▶ The task: The answer must be an exact copy of the lines from the one with "This screenshot has width=1280, height=695." to the last line of the entries below, both included, and must contain no pictures.

Stored items:
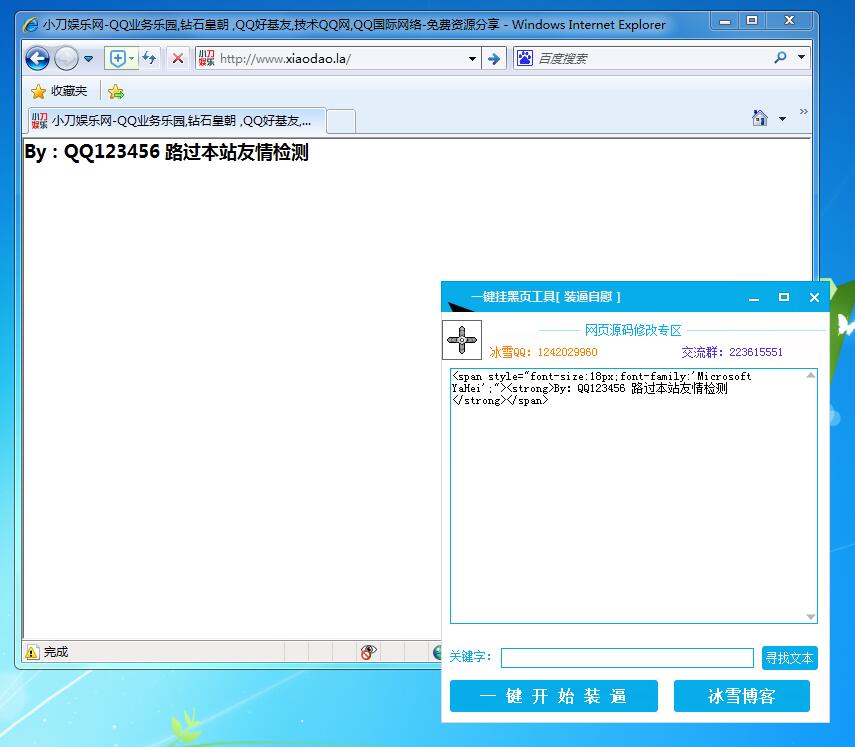Open the address bar URL dropdown
The width and height of the screenshot is (855, 747).
click(x=472, y=59)
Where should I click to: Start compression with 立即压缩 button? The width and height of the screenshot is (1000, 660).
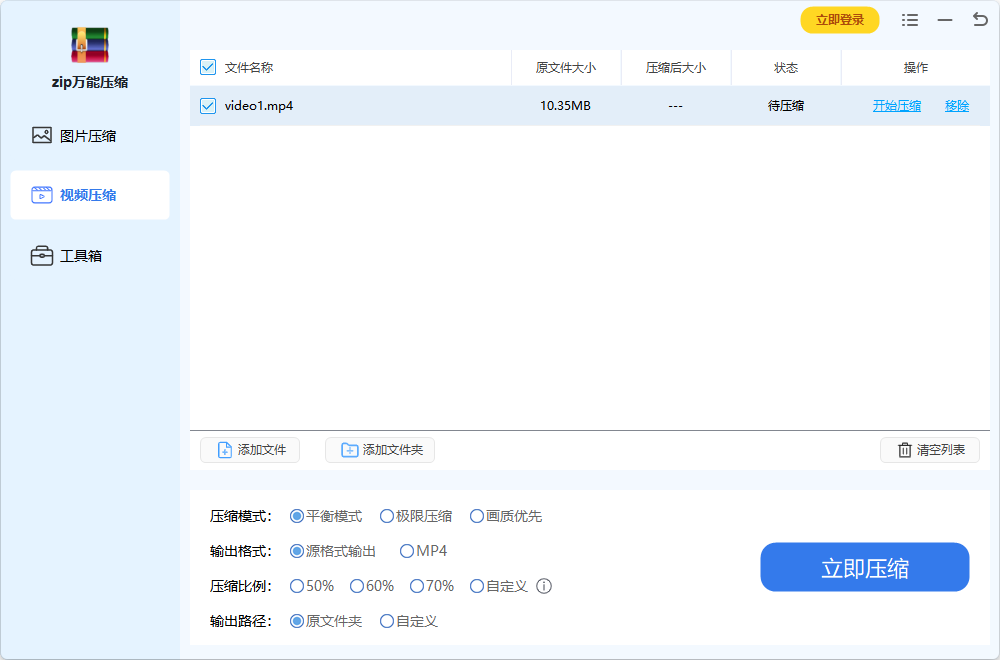tap(865, 568)
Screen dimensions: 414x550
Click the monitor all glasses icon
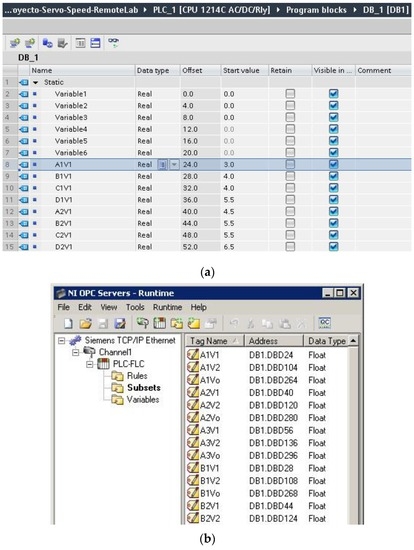113,43
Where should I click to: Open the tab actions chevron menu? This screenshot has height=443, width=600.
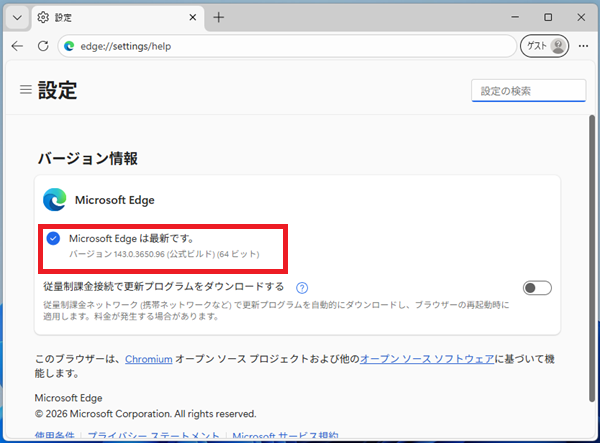click(18, 18)
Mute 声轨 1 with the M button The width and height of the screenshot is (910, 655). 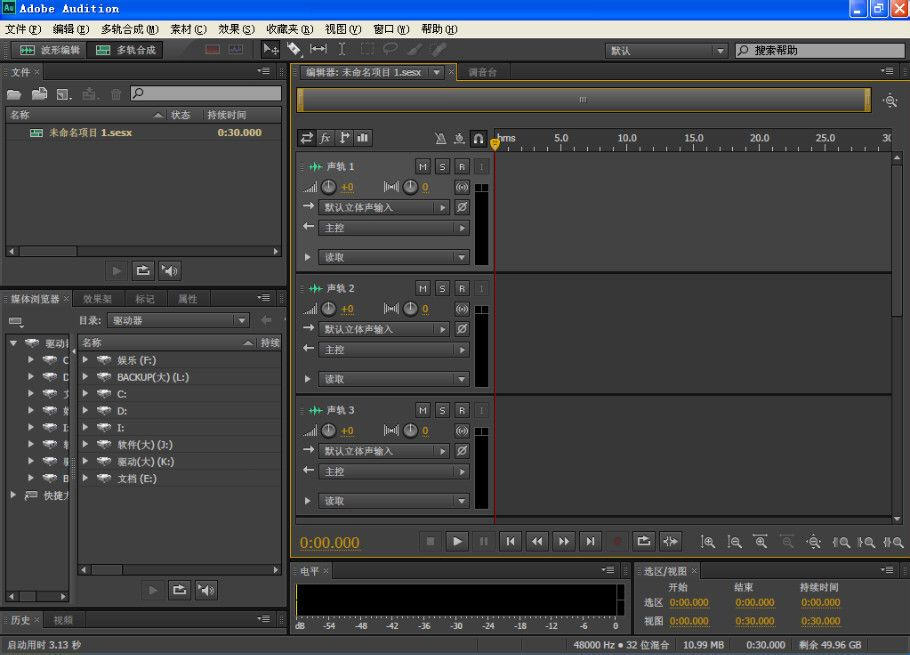pos(422,165)
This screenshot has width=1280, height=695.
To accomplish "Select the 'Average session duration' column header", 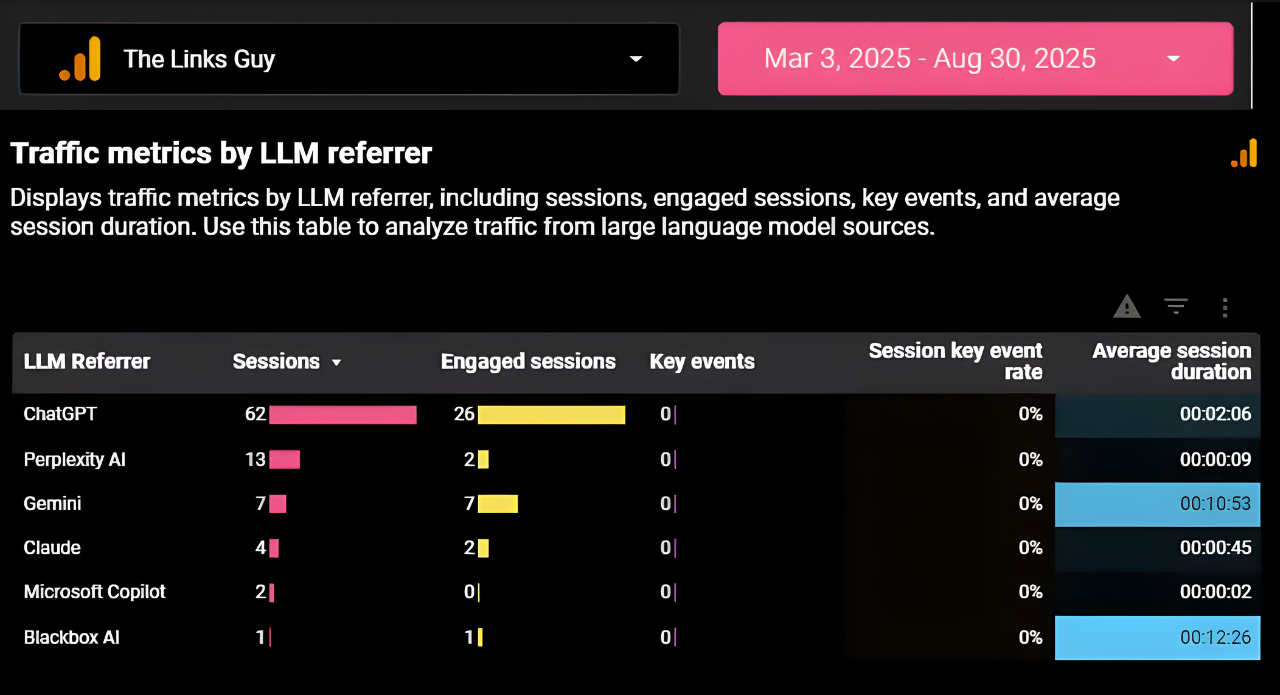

▶ Answer section:
This screenshot has width=1280, height=695.
To accomplish "Select the 'Average session duration' column header", 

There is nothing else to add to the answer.